**SUPPLIED MATERIAL:**

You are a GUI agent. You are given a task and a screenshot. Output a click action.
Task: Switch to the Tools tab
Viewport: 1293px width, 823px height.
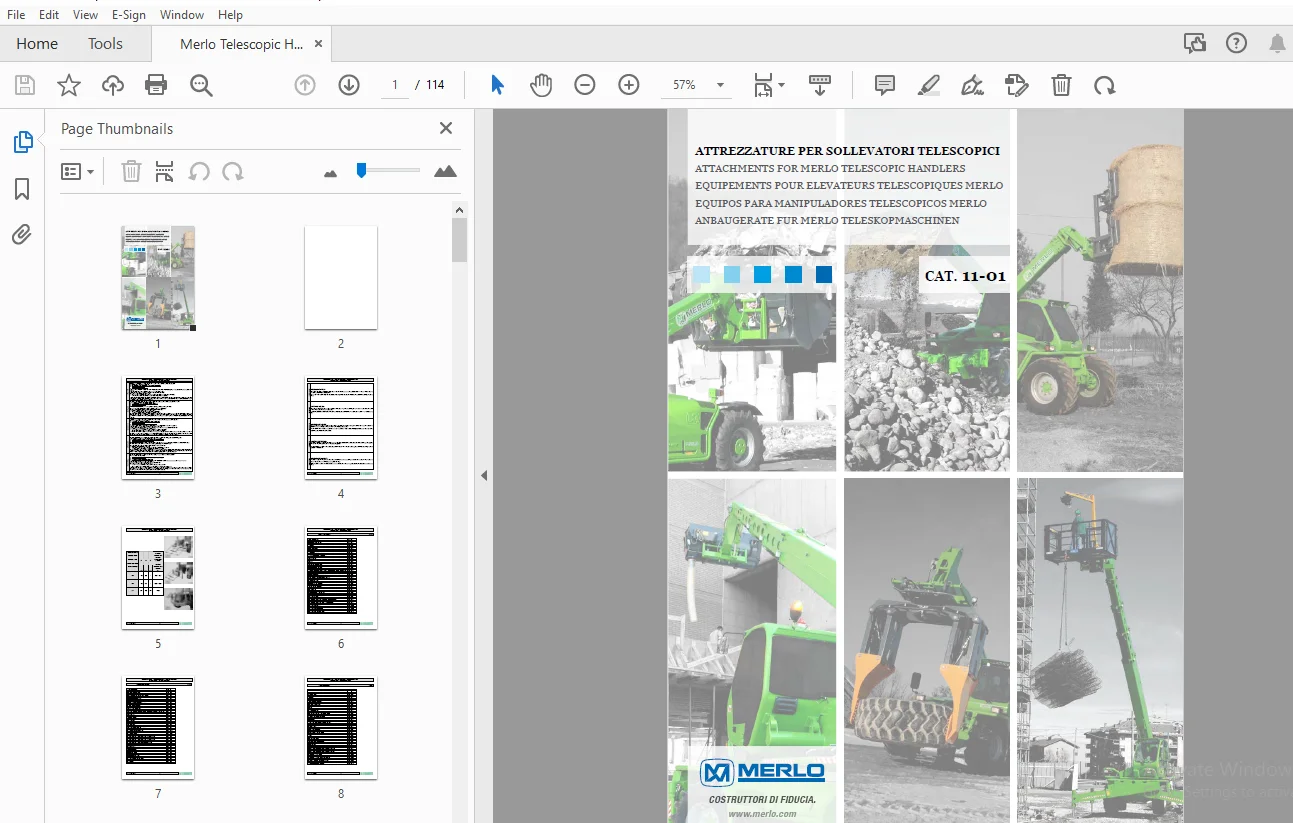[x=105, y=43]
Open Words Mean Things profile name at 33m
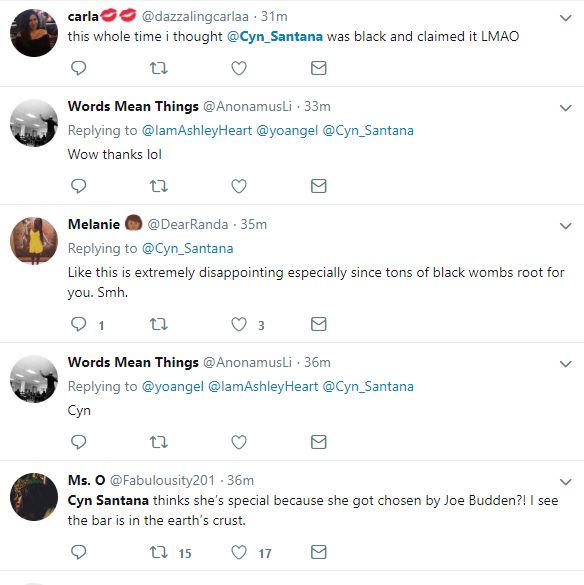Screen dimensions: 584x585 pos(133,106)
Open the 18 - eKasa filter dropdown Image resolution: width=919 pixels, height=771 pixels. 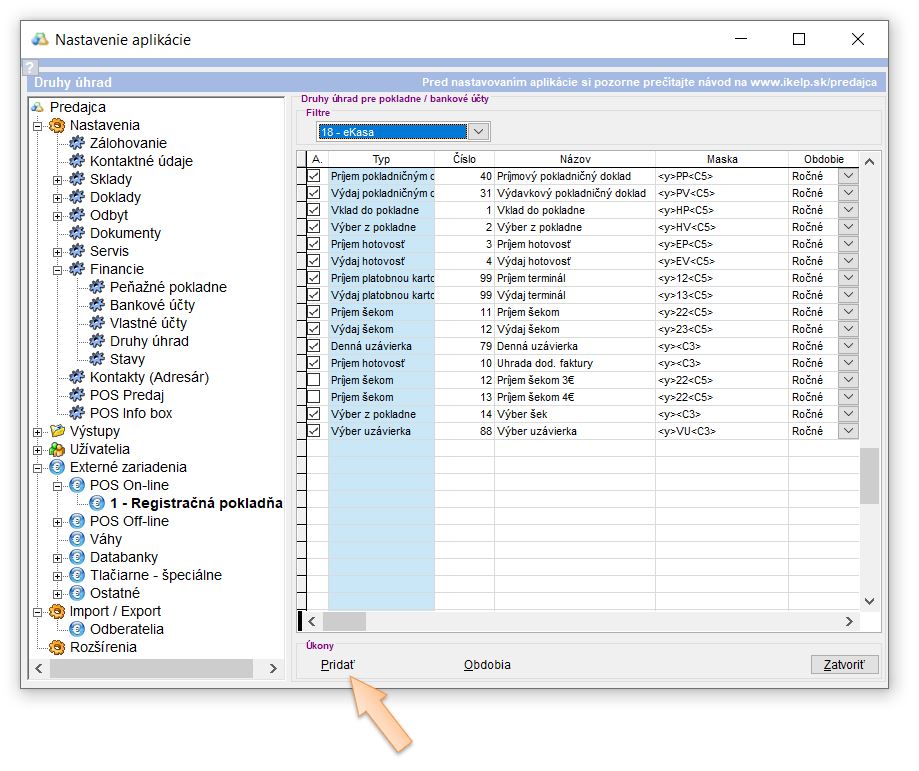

**GIVEN REQUEST:**
Copy out the listing word for word, leaving out the pictures.

**TASK RESPONSE:**
You are a GUI agent. You are given a task and a screenshot. Output a click action.
Task: Switch to the Tools tab
Viewport: 1293px width, 823px height.
[x=105, y=43]
Open Words Mean Things profile name at 33m
Screen dimensions: 584x585 pos(133,106)
Open the 18 - eKasa filter dropdown Image resolution: width=919 pixels, height=771 pixels. 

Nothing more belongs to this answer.